Adjusted Free Cash Flow (Adjusted EBITDA less cash interest expense, cash tax expense, cash payments for capital expenditures and cash payments for agent signing bonuses)

We believe that EBITDA, Adjusted EBITDA and Adjusted Free Cash Flow enhance investors' understanding of our business and performance. We use EBITDA and Adjusted EBITDA to review results of operations, forecast and budget, assess cash flow and allocate capital resources. We use Adjusted Free Cash Flow to assess our cash flow and capital resources. Since these are non-GAAP measures, the Company believes it is more appropriate to disclose these metrics after discussion and analysis of the GAAP financial measures. Non-Financial Measures
We also use certain non-financial measures to assess our overall performance. These measures include, but are not limited to, transaction growth and money transfer agent base.

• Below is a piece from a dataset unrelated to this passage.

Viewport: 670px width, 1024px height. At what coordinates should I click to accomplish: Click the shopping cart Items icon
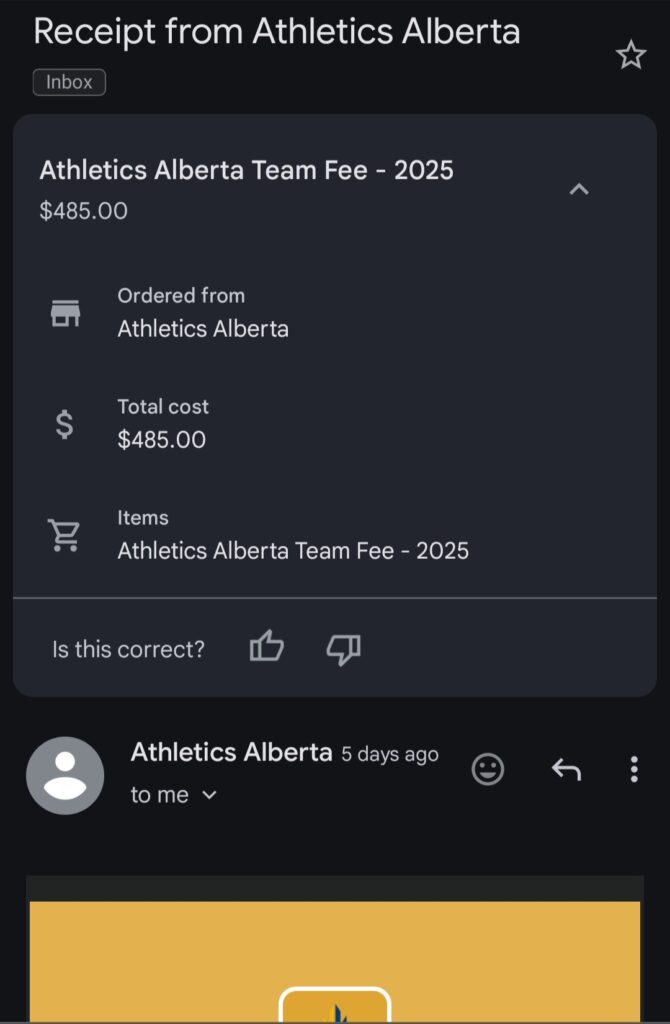(x=64, y=536)
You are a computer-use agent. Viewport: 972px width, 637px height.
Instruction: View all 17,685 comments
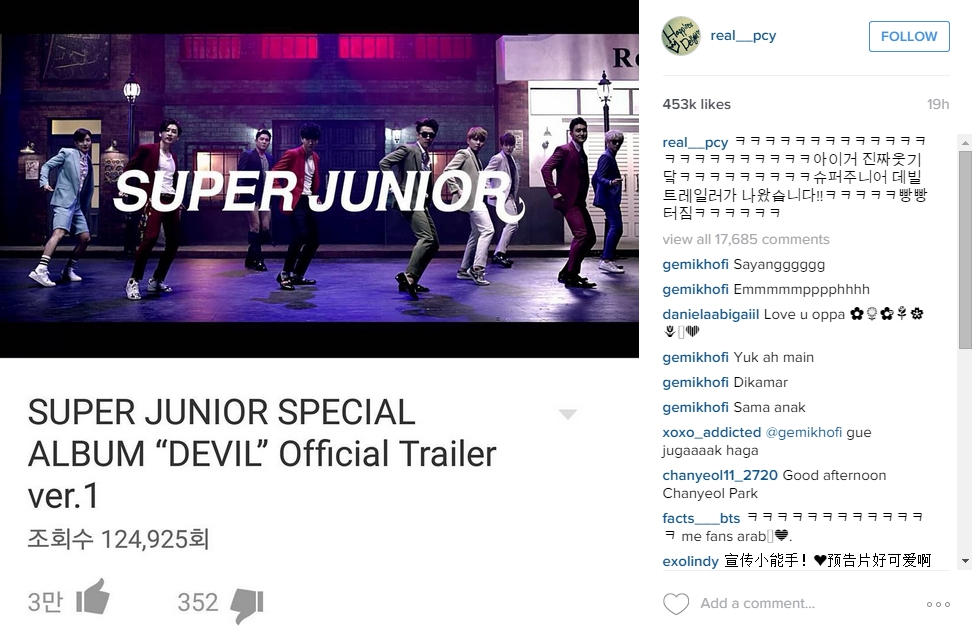746,239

The Company utilizes specific terms as related to our business throughout this document, including the following:
Corridor - With regard to a money transfer transaction, the originating "send" location and the designated "receive" location are referred to as a corridor. Transactions and the related fee and other revenue are viewed as originating from the "send side" of a transaction.
Corridor mix - The relative impact of consumers completing increased or decreased transactions in each available corridor versus the comparative prior period.

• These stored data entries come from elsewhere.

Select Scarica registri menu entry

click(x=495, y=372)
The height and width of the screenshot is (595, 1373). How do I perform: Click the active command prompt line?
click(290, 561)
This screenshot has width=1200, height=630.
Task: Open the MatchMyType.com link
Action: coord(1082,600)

Face value - The principal amount of each completed transaction, excluding any fees related to the transaction.
Foreign currency - The impact of foreign currency exchange rate fluctuations is typically calculated as the difference between current period activity translated using the current period's currency exchange rates and the comparable prior-year period's currency exchange rates. We use this method to calculate the impact of changes in foreign currency exchange rates for all countries where the transactional currency is not the U.S. dollar.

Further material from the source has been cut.